■ ÉNONCÉ DE L'EXERCICE
Selon le texte sur l'éducation yutori ci-dessous, sur quoi reposait le système d'enseignement de l'après-guerre ?

***** TEXTE EXTRAIT

La notion d'éducation non stressante n'était pas mauvaise
La notion vers laquelle tendait l'éducation yutori, sans pression, développer la faculté de penser de chacun, n'était, selon moi, pas absolument mauvaise. Si elle a posé problème, c'est sans doute parce que les enseignants et les parents d'élèves n'en étaient pas suffisamment imprégnés. Par conséquent, les mesures concrètes nécessaires pour en faire une réalité n'ont pas fonctionné comme elles auraient dû le faire dans les établissements d'enseignement.
Le système de l'enseignement de l'après-guerre faisait appel au bachotage, et sa priorité était de faire absorber aux élèves le plus grand nombre de connaissances possible. Cela n'a pas permis de développer suffisamment la volonté indépendante d'apprendre ni les capacités nécessaires pour développer son propre jugement. D'où un changement de cap, qui visait à passer d'un système de bachotage à l'idée d'un enseignement sans pression. Cette réforme s'est traduite par une diminution du nombre d'heures d'enseignement, la création d'heures d'apprentissage général qui donnaient aux enfants la possibilité d'acquérir des savoirs très variés en fonction de ce que chaque école prévoyait dans ce cadre, ainsi que des enseignements optionnels qui permettaient aux enfants de développer des savoirs qui accordaient une grande importance aux spécificités de chaque enfant.
Mais la mise en place efficace de ces heures d'apprentissage général, dont le contenu était libre, a demandé une énergie plus importante que prévu. La personnalité et les compétences individuelles des enseignants ont grandement influé sur le contenu de ces heures, et cela a abouti à de grandes différences entre les initiatives des écoles. Elles ont trop souvent choisi la facilité en remplissant ces heures avec la préparation de rencontres sportives ou des voyages scolaires. Quant aux enseignements optionnels, il s'est avéré d'une part que les enfants voulaient souvent tous faire la même chose, et d'autre part que la variété de ce que les établissements d'enseignement pouvaient offrir était limité par les contraintes matérielles de leurs équipements. Dans de nombreux cas, les enfants n'ont pas pu choisir les cours qu'ils souhaitaient suivre, et dans d'autres, tout aussi nombreux, les enseignants n'ont pas eu la force de développer des contenus créatifs. L'écart entre l'idée de l'enseignement sans stress et la réalité de sa mise en œuvre a été considérable, et il est indéniable que dans le milieu enseignant, on a eu l'impression que cette vision demandait trop des enseignants et n'était pas appropriée à leur réalité.

**********
***** EXTRAIT DE DONNÉES

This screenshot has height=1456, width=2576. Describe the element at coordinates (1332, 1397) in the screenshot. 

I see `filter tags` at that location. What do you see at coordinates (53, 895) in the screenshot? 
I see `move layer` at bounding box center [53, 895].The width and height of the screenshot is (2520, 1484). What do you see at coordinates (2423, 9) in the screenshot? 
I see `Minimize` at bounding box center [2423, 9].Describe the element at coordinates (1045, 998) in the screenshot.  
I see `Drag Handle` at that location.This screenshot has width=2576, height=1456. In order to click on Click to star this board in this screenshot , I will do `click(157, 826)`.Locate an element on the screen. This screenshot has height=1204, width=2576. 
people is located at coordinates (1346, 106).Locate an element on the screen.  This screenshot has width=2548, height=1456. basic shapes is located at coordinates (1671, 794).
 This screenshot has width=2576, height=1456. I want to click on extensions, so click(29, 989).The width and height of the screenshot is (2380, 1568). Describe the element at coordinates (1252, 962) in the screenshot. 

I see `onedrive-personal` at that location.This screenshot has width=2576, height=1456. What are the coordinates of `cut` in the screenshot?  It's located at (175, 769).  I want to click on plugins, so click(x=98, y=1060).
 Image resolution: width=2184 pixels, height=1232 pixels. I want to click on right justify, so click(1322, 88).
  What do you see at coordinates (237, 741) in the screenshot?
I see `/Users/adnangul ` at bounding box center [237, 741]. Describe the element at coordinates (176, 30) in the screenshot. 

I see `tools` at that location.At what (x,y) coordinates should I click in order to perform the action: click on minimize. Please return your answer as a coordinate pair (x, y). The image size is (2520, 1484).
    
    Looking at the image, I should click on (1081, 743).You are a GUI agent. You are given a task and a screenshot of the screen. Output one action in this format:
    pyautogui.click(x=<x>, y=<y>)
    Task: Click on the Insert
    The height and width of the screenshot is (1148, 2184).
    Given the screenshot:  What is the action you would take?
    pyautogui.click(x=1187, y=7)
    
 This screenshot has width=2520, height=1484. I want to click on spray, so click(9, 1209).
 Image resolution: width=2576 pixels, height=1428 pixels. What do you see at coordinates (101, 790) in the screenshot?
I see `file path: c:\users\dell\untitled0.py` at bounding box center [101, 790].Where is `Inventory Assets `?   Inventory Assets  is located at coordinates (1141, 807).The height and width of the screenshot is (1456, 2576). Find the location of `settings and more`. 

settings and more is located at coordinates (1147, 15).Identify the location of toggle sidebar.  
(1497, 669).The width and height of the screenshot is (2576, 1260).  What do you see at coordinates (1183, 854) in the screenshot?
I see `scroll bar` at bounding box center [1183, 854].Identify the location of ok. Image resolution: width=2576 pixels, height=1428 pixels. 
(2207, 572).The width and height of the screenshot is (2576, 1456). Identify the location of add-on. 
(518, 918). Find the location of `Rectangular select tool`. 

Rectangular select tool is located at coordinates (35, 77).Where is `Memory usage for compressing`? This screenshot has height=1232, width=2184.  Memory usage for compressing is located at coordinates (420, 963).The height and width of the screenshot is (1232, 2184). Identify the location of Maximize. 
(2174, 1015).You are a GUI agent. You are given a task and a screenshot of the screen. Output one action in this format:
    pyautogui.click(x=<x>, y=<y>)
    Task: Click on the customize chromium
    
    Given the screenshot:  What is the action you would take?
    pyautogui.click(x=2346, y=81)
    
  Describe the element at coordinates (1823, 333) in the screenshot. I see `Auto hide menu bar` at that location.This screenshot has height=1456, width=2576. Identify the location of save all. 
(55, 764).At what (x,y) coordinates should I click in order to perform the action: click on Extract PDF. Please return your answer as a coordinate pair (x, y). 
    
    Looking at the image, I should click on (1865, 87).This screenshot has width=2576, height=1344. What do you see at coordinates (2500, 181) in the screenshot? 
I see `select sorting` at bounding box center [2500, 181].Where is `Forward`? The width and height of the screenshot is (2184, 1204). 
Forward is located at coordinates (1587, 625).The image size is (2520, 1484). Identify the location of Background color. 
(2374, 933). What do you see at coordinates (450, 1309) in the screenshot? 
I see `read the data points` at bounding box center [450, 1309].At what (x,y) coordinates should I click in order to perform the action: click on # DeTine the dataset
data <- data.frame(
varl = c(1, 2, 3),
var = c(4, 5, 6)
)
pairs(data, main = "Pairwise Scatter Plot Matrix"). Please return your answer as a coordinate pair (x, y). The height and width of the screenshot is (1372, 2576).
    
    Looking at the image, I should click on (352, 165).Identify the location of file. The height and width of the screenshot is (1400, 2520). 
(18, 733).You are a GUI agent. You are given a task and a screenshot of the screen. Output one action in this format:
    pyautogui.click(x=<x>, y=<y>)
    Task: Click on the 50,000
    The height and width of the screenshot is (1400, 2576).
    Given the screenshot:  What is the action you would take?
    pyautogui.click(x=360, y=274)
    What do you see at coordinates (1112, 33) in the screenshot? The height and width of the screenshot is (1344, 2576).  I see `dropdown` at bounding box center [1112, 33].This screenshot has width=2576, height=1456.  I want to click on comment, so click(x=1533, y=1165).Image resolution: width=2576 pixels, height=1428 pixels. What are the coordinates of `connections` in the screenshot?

**********

■ RÉSULTAT DE L'EXERCICE
Sur le bachotage.